Легро знал, что, если он хочет добиться удачи и уничтожить врага, необходимо, чтобы никто из матросов не стал свидетелем преступления: тогда против убийцы не будет прямых улик и суда товарищей бояться нечего.
Вопрос только в том, удастся ли совершить злодейство под покровом ночи, в полной тишине. Впрочем, вскоре это должно решиться.
Хитрость, задуманная Легро, едва ли имела бы успех в другой обстановке. Зарезать несчастного его собственным ножом, чтобы создать видимость самоубийства, — уж слишком все это белыми нитками шито! Но Легро был уверен, что здесь, на плоту, следствие не будет производиться по всей строгости закона. Вероятно, матросы поведут дело об убитом без соблюдения каких бы то ни было формальностей.
Во всяком случае, так для него куда меньше риска, чем во время поединка, который, по всей вероятности, завершится для него смертельным исходом.
Он больше не колебался в решении совершить это злое дело. И с этой целью он сделал первый шаг: послал своего сообщника похитить нож.
Кража удалась вполне.
Добравшись до бочки из-под рома, негодяй молча присел; несколько минут он оставался там, потом встал и направился обратно к мачте. Как ни была ночь темна, Легро все же заметил: что-то блеснуло в руке у сообщника. Француз знал, что это то самое оружие, которого он так страстно домогался.
Да, спящего предательски обезоружили.
И вот оба матроса стоят друг против друга; и за этот краткий миг нож был тайком передан сообщником настоящему убийце.
Затем оба с внешне беззаботным видом еще некоторое время оставались около мачты, будто разговаривая о самых будничных делах. Однако, беседуя, они как бы нечаянно слегка передвинулись с места — чуть-чуть, так что трудно было бы заметить даже при дневном свете. Еще и еще несколько таких еле уловимых движений, перемежающихся короткими паузами, — и вот уже заговорщики незаметно очутились у самой бочки. Один из них присел тут же, рядом; другой, обойдя кругом, вскоре последовал примеру товарища и уселся с противоположной стороны.
До сих пор в поведении обоих матросов не было ничего особенного, что могло бы привлечь внимание их спутников на плоту. Даже если бы кто и проснулся, сплошной мрак, скрывавший движения заговорщиков, помешал бы понять в чем дело.
Никто не видел, как убийцы сели рядом со своей спящей жертвой; никто не заметил, как оба сразу, протянув руки, склонились над ирландцем. Один душил его, накинув на лицо одеяло, другой, ударив в грудь сверкающим клинком, пронзил сердце.

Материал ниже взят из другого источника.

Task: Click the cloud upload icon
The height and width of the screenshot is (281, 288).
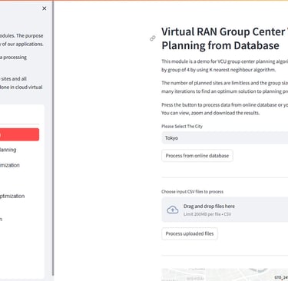Action: [173, 210]
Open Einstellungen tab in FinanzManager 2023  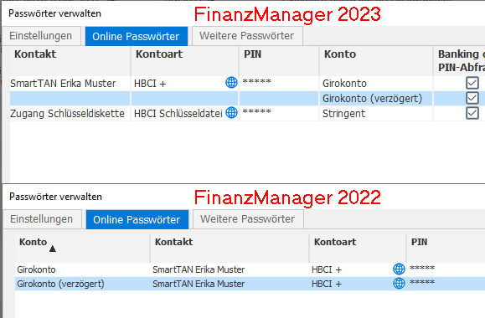tap(41, 36)
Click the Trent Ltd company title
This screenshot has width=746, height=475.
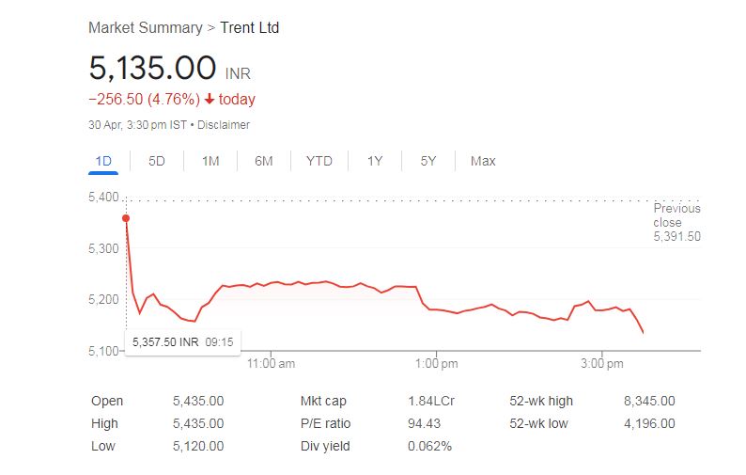click(x=249, y=27)
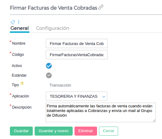Viewport: 162px width, 139px height.
Task: Switch to the General tab
Action: [x=19, y=28]
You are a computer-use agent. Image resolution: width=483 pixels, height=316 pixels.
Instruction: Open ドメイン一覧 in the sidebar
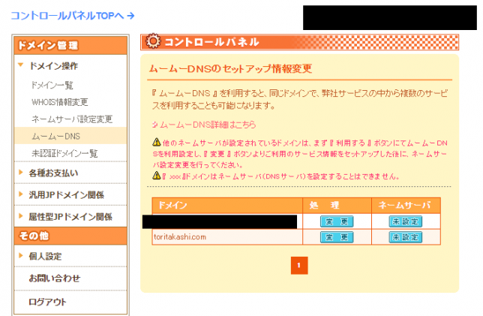tap(52, 86)
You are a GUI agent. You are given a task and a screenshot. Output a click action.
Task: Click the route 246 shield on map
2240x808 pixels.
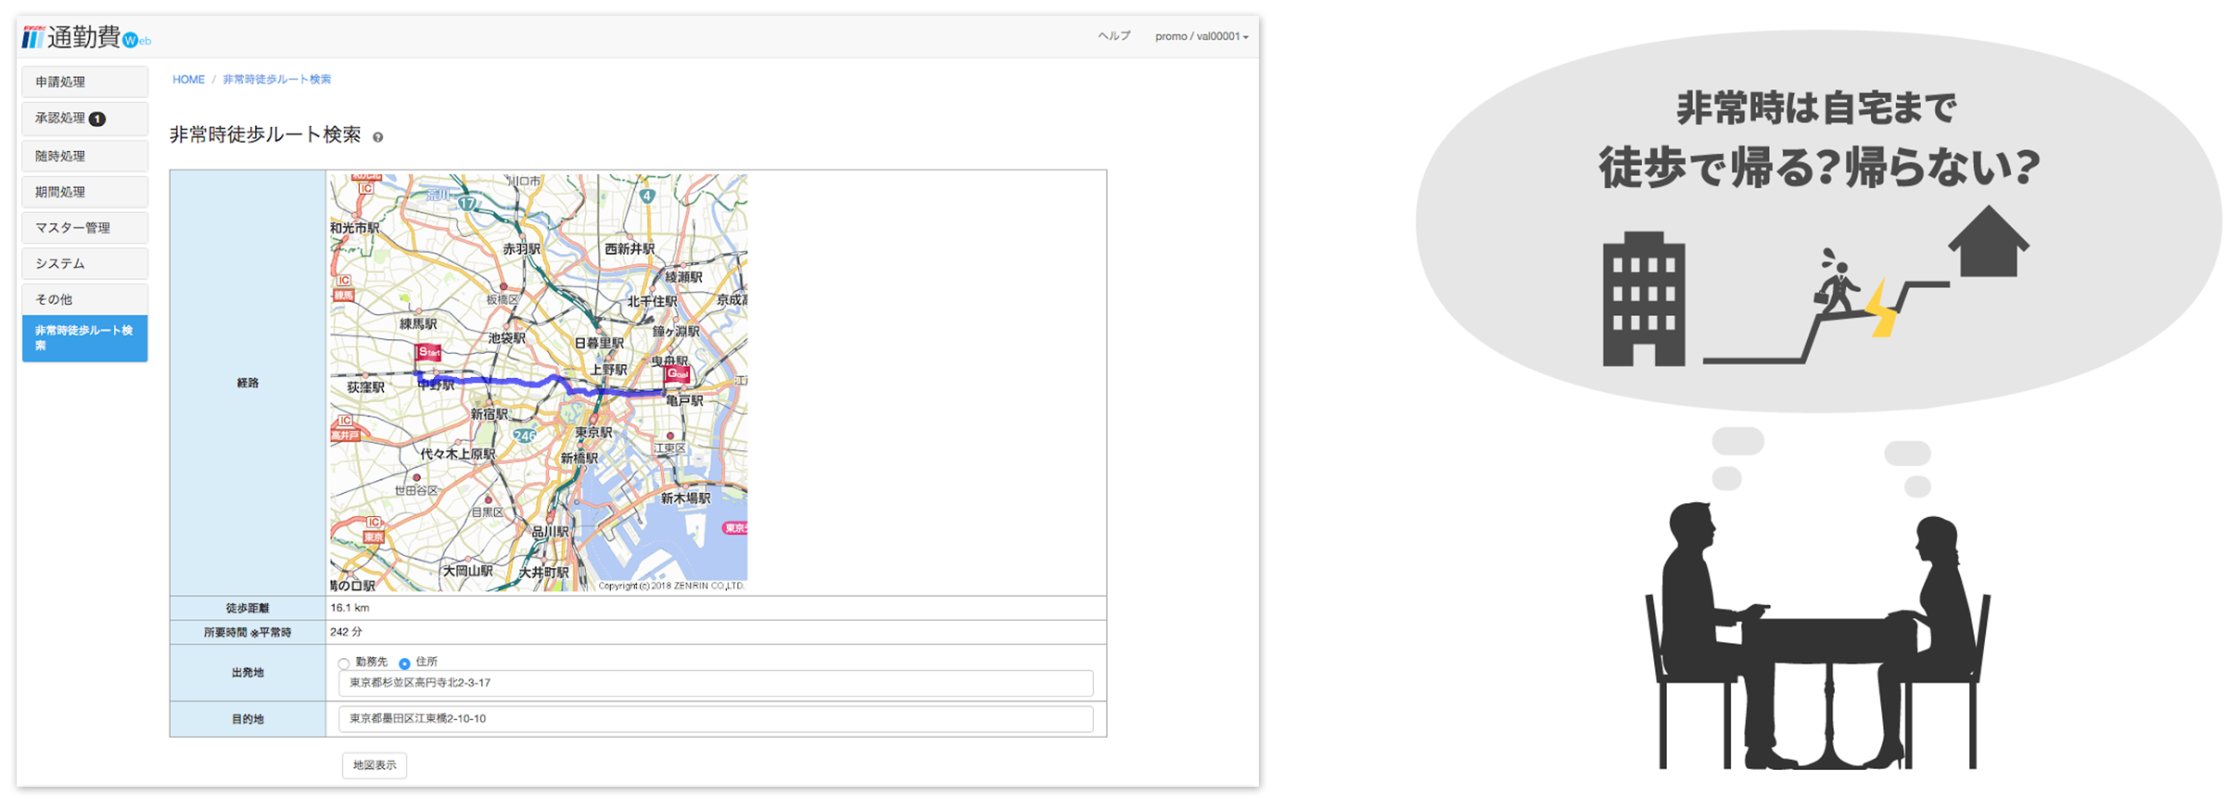pos(525,436)
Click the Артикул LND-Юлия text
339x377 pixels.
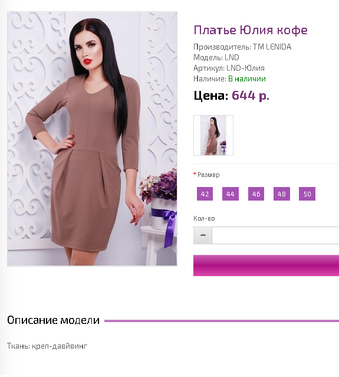[x=229, y=68]
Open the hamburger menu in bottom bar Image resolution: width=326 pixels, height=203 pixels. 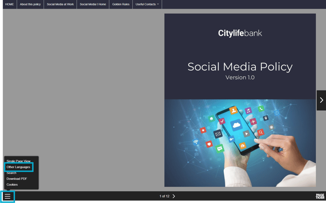[x=7, y=197]
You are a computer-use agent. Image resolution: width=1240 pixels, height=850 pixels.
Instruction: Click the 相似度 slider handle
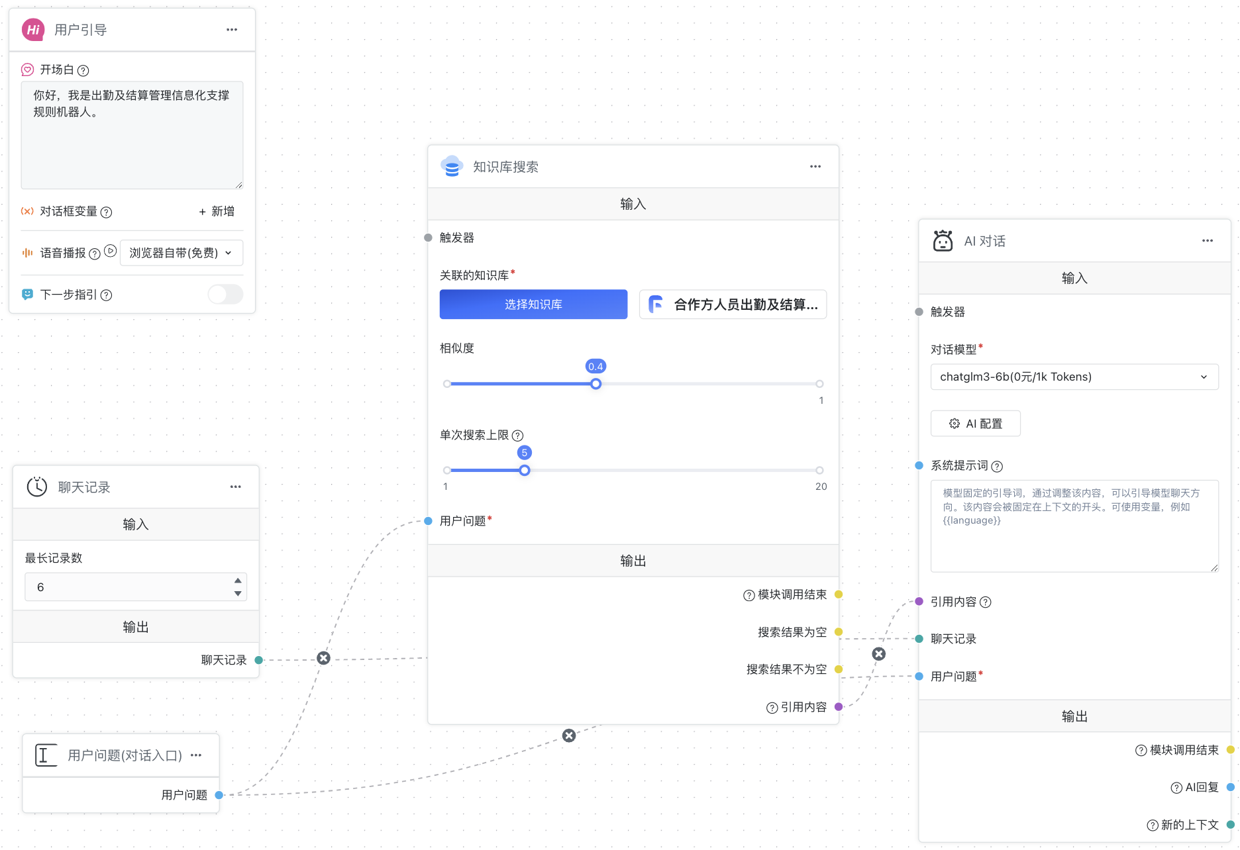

Мгновение — и оба кончили свое подлое дело. В этом кромешном мраке некому было глядеть на убийство, кроме самих злодеев. Некому было услышать глухой крик, заклокотавший в горле умирающего, а если бы кто и уловил, то ему померещилось бы, что это вскрикнул сосед, которого мучит кошмар.
Убийцы, сами ужаснувшись тому, что сделали, дрожа, прокрались обратно к мачте.
Жертва их осталась распростертой недвижно, с лицом, обращенным вверх, на том же месте, где ее застигли убийцы.
Всякий, кто склонился бы сейчас над лежащим матросом, подумал, что он все еще спит.
Увы, это был сон смерти!
Глава LXXIX. КОГДА ПОГАС СВЕТ
Мы покинули команду «Катамарана» в самом разгаре хлопот, когда они на спине у кашалота занимались копчением акульего мяса.
Катамаранцам хотелось иметь столько провизии, чтобы ее хватило на все путешествие — хотя бы на скудном пайке — в другой конец Атлантического океана.
Чтобы сделать такой запас, им пришлось проработать не только целый день, но несколько часов и ночью. Все это время они поддерживали ярко пылавший огонь, подбавляя свежего спермацета в самодельный очаг, который соорудили на спине у морского великана. Топлива жалеть нечего: его было столько, что можно было бы жарить бифштексы из акулы все двенадцать месяцев в году.
Но оказалось, что китовый жир не может гореть без фитиля, а так как они слишком дорожили своим запасным канатом, чтобы расщипать его весь на паклю, то по необходимости им пришлось экономить.
Решив, что акульего мяса про запас нажарено недостаточно, наши скитальцы собирались на следующий день снова приняться за стряпню. А чтобы не жечь фитиль зря, прежде чем уйти спать, они погасили огонь.
Причем потушили его довольно оригинальным способом: зачерпнув из спермацетового «мешка» кашалота побольше жидкости, вылили ее всю в очаг. Огонь ярко вспыхнул напоследок и сразу угас, оставив их в полной темноте.